En una entrevista periodística el ministro Alonso Segura se refirió a los “espíritus animales”, aparentemente dormidos, como la causa de que la inversión privada no dé un rugido para sacudirnos de la desaceleración económica. La frase viene del economista británico John Maynard Keynes, aunque antes había ya sido utilizada por otros, como el escritor Daniel Defoe, para describir una cierta predisposición del ser humano a la acción.
Keynes dedica el capítulo 12 de su tristemente célebre “Teoría general del empleo, el interés y el dinero”, uno de los libros más influyentes del siglo pasado, a estudiar lo que denomina el estado de las expectativas a largo plazo. Estas consisten en la evolución futura, en la mente de los empresarios, de variables tales como las preferencias del consumidor, el costo de la mano de obra y la construcción de otras plantas, que determinan el rendimiento esperado de una inversión.
Cualquier proyección que hagamos adolece, sin embargo, de una “precariedad extrema”. No podemos ni siquiera, dice Keynes, pensar en distintos escenarios y asignarle a cada uno una probabilidad de ocurrencia porque no hay ninguna base firme para estimar tales probabilidades. Lo que hacemos, en la práctica, es suponer que el estado actual de cosas se mantendrá invariable, salvo en la medida en que tengamos razones más o menos claras para esperar algún cambio.

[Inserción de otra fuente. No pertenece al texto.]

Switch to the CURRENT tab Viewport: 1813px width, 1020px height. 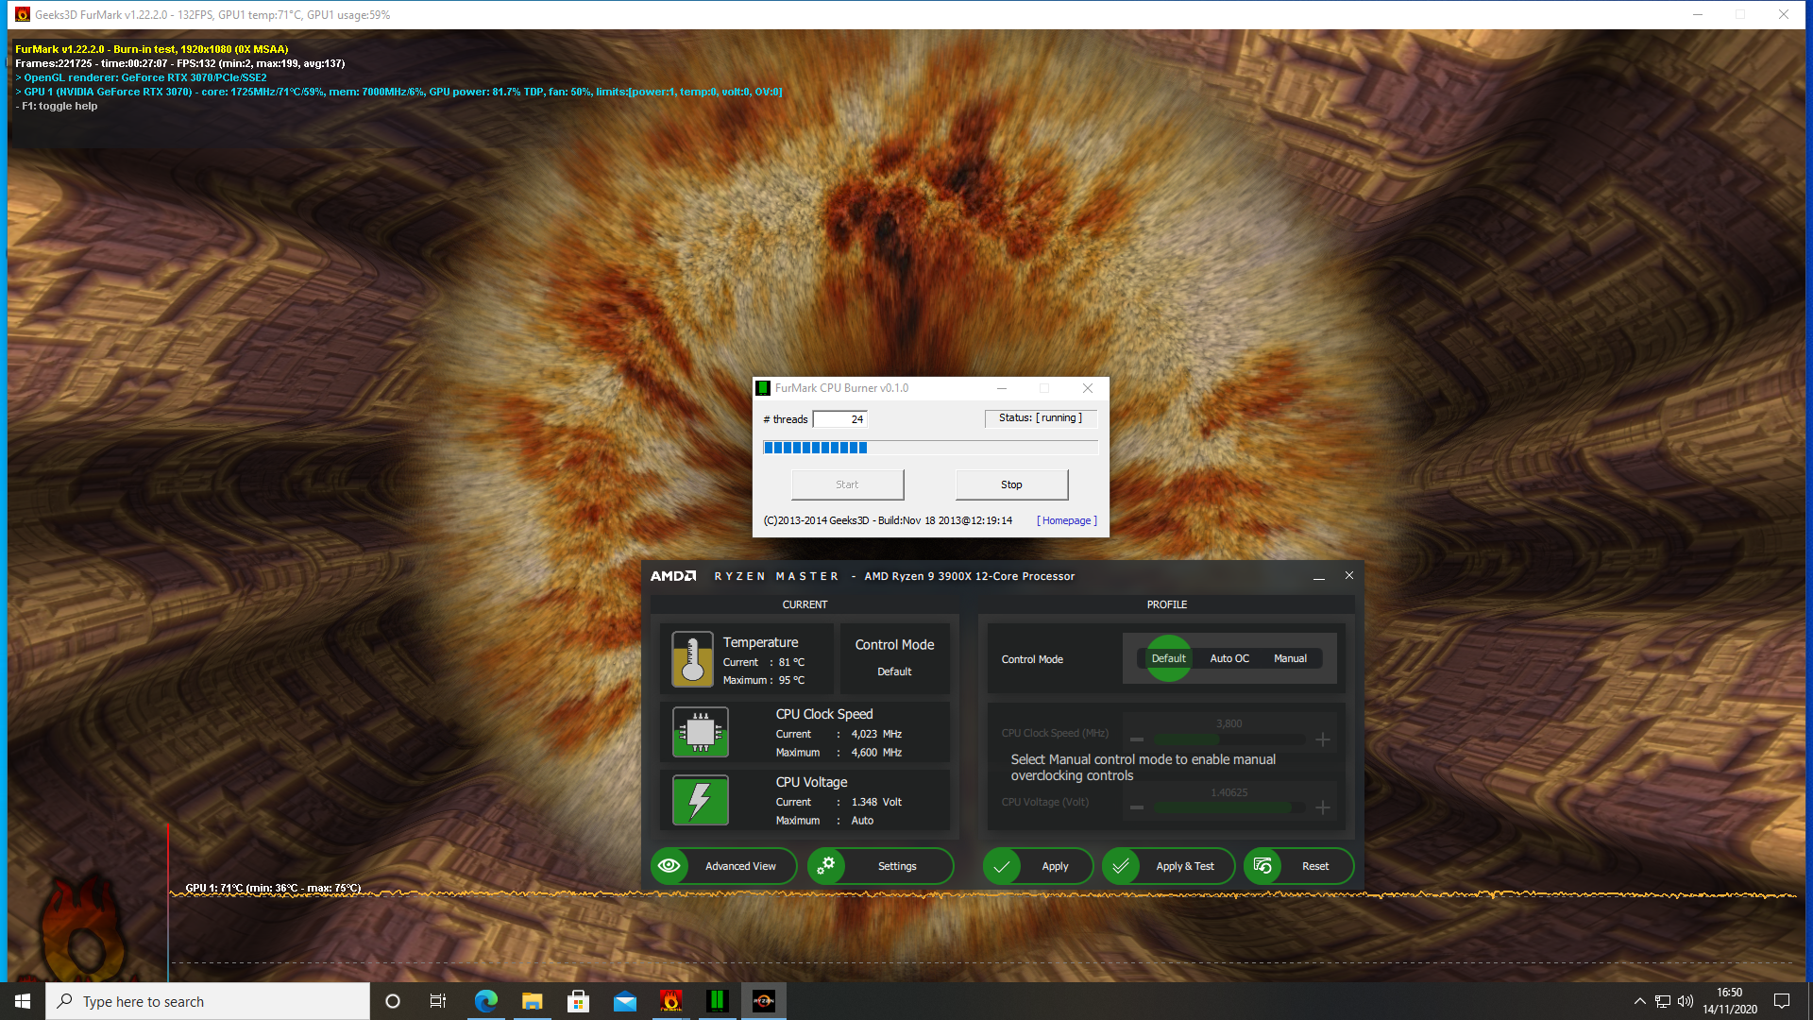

Evidentemente, nuestras limitadas capacidades de predicción implican que rara vez nuestras proyecciones se cumplen al pie de la letra. Keynes va más allá –y se equivoca– cuando afirma que, en general, los resultados terminan decepcionando a los inversionistas. ¿Por qué, entonces, seguiría invirtiendo la gente? Por los espíritus animales, responde; por ese optimismo espontáneo que nos mueve a la acción aun cuando el cálculo frío aconsejaría que nos quedáramos quietos. La posibilidad de sufrir una pérdida, “que suele paralizar al pionero”, se deja a un lado, “así como el hombre sano deja de lado la expectativa de la muerte”.
No creemos que la alusión del ministro Segura a los espíritus animales haya tenido la intención de invitar a los empresarios a lanzarse al abismo.
El recurso a los espíritus animales no es más que una manera de evadir la pregunta que hemos formulado más arriba y que pone de manifiesto la insuficiencia del análisis. Keynes da por sentado que el inversionista privado no obtiene, en general, la rentabilidad esperada. Cree además que los espíritus animales serán ahogados por la especulación financiera. Y llega así a la conclusión que desea: “Espero ver al Estado, que está en posición de calcular la rentabilidad del capital con una visión de largo plazo y sobre la base del bienestar general de la sociedad, tomando una responsabilidad cada vez mayor de organizar directamente la inversión”. Solo hay que asumir que el Estado es omnisciente.
¿Hay algo que rescatar de la idea de los espíritus animales? Quizás, si la entendemos como lo que se suele llamar la confianza de los inversionistas. Confianza que no significa que las proyecciones en las que basan sus decisiones se vuelvan, como por arte de magia, más acertadas; sino más bien que estarán libres de influencias extrañas, de decisiones políticas que alteren los cálculos, de protestas que impidan ejecutar las obras. Algo de animal hay en eso, pero de animal racional.